DARPA office to grow defense technologies with biology
Biology is taking its place among future defense technologies with a new DARPA office called the Biological Technology Office. It will apply the tools of engineering and related disciplines to biological systems to design next-generation technologies.
BTO will explore the intersection of biology with the other physical sciences to develop technology for U.S. national security, according to a DARPA statement. Its programs will operate across a wide range of spatial and temporal scales. These include from individual cells to humans and other organisms and the communities in which they operate, and “from the time it takes for a nerve to fire to the time it may take a new virus to spread around the world one sneeze at a time,” the agency said.
The office will continue the work of the agency’s Defense Sciences Office and Microsystem Technology Office in fields such as neuroscience, sensor design, microsystems and computer science.

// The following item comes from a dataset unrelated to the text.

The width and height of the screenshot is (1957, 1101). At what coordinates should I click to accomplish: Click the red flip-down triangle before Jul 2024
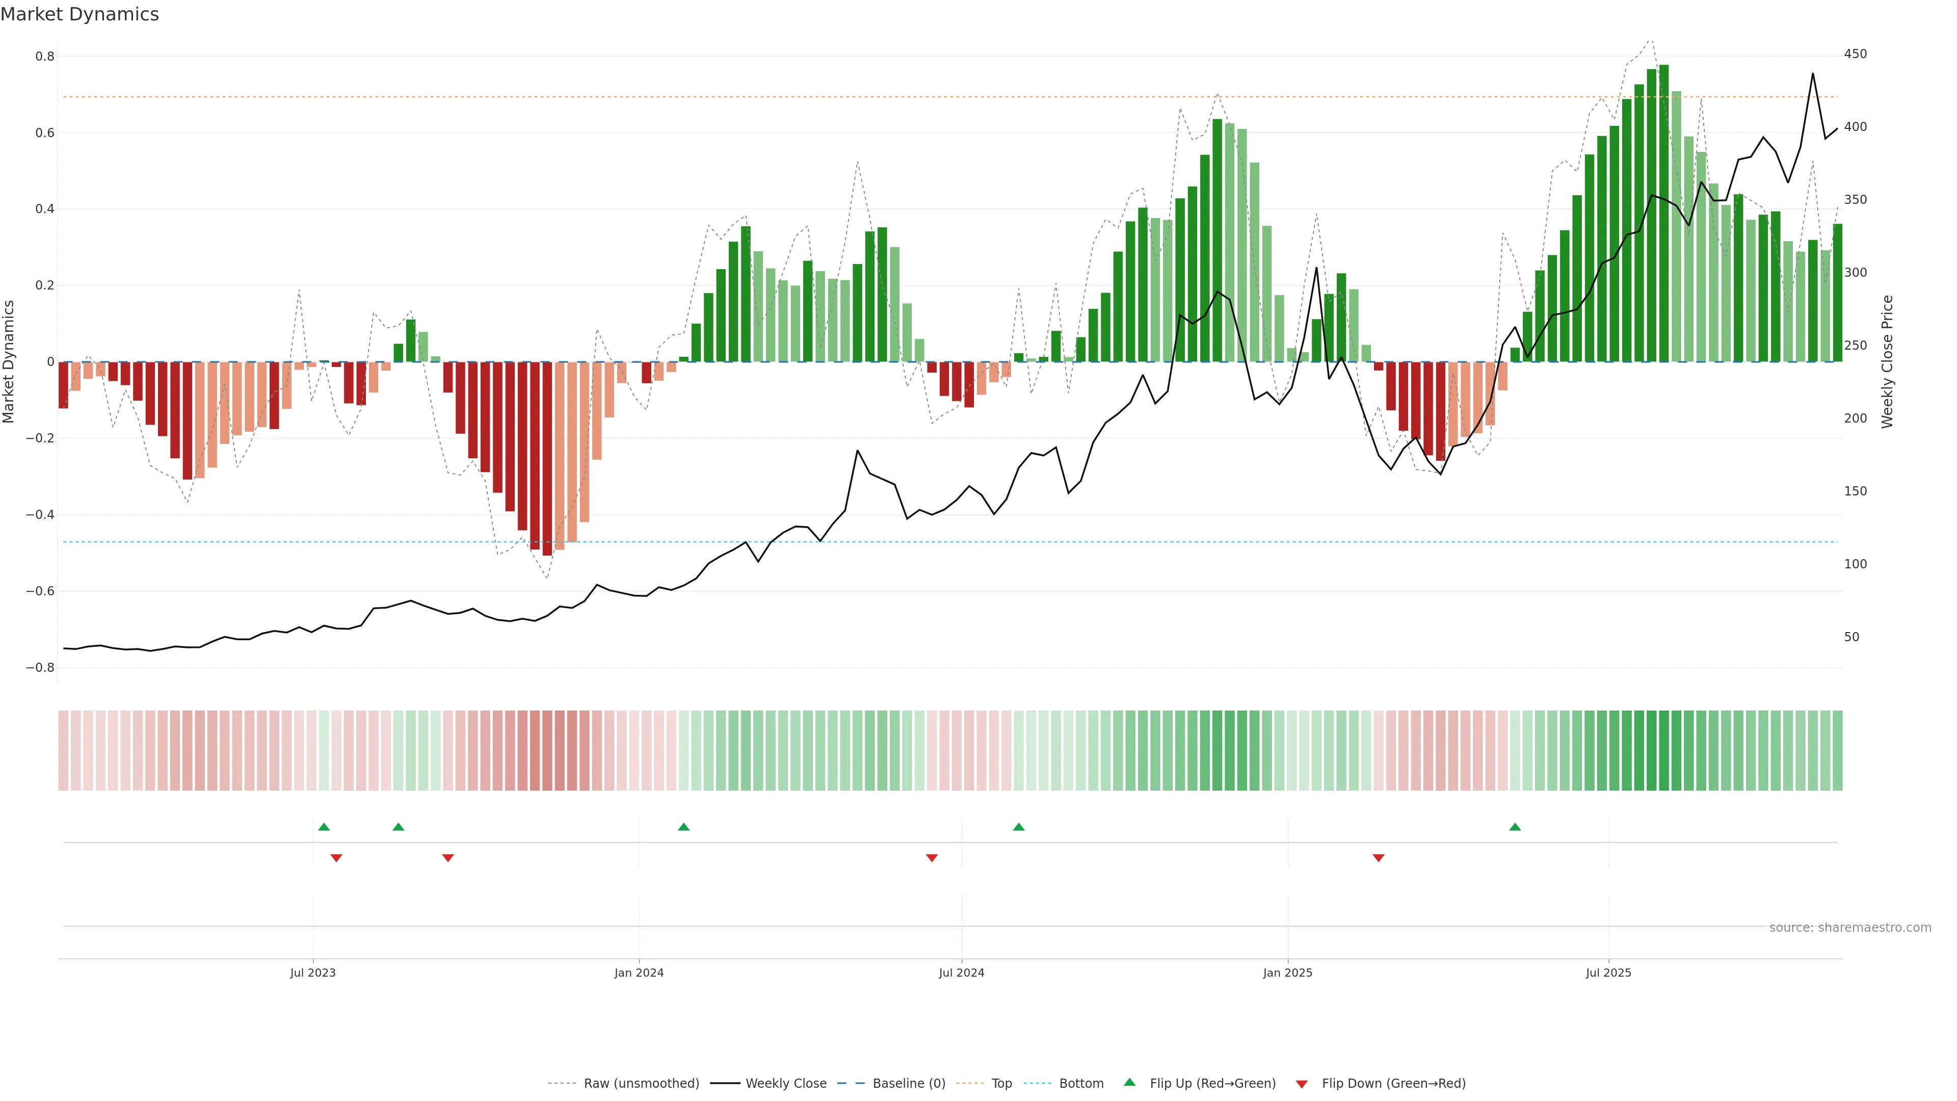coord(932,858)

“The Biological Technologies Office will advance and expand on a number of earlier DARPA programs that made preliminary inroads into the bio-technological frontier,” said Geoff Ling, the first director of BTO. “We’ve been developing the technological building blocks, we’ve been analyzing our results, and now we’re saying publicly to the research and development community, ‘We are ready to start turning the resulting knowledge into practical tools and capabilities.”
The BTO will concentrate on three research goals:
Restore and maintain warfighter abilities. BTO seeks new discoveries that help maintain peak warfighter abilities and heal injured service members through autonomous diagnostics and new therapies as well as advanced prosthetics and neural interfaces.
Harness biological systems. BTO seeks to uncover and apply rules governing biological systems to engineering new systems and products with novel materials and functionality.
Apply biological complexity at scale. BTO will also investigate the complexity and living-system dynamics of biological systems with the goal of developing applications to improve health, understand disease migration and secure food sources.